LA CORTE COSTITUZIONALE

 

dichiara non fondata la questione di legittimità costituzionale, proposta con l'ordinanza indicata in epigrafe, nei confronti dell'art. 8, secondo comma, della legge 13 giugno 1912, n. 555, sulla cittadinanza italiana, e dell'art. 1, lett. b, del decreto del Presidente della Repubblica 14 febbraio 1964, n. 237, sulla leva e il reclutamento obbligatorio nell'esercito, nella marina e nella aeronautica, in riferimento all'art. 52 della Costituzione.
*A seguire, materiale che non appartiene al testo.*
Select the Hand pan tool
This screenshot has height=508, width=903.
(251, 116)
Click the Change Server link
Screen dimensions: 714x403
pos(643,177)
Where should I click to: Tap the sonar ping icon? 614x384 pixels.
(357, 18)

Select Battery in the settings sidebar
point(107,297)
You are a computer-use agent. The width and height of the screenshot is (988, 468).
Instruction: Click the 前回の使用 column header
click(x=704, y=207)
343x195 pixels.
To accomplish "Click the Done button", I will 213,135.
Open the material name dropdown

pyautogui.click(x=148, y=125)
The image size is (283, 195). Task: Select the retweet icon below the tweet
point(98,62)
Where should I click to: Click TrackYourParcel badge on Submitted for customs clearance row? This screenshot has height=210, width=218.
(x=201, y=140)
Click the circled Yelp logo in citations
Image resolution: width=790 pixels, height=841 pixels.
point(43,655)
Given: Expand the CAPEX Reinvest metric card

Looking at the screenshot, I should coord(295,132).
Così deciso in Roma, nella sede della Corte costituzionale, Palazzo della Consulta, il 12 aprile 1967.

 

Gaspare AMBROSINI - Antonino PAPALDO - Nicola JAEGER - Giovanni CASSANDRO - Biagio PETROCELLI - Antonio MANCA - Aldo SANDULLI - Giuseppe BRANCA - Michele FRAGALI - Costantino MORTATI - Giuseppe CHIARELLI - Giuseppe VERZÌ - Giovanni Battista BENEDETTI - Francesco Paolo BONIFACIO - Luigi OGGIONI

 

Depositata in cancelleria il 24 aprile 1967.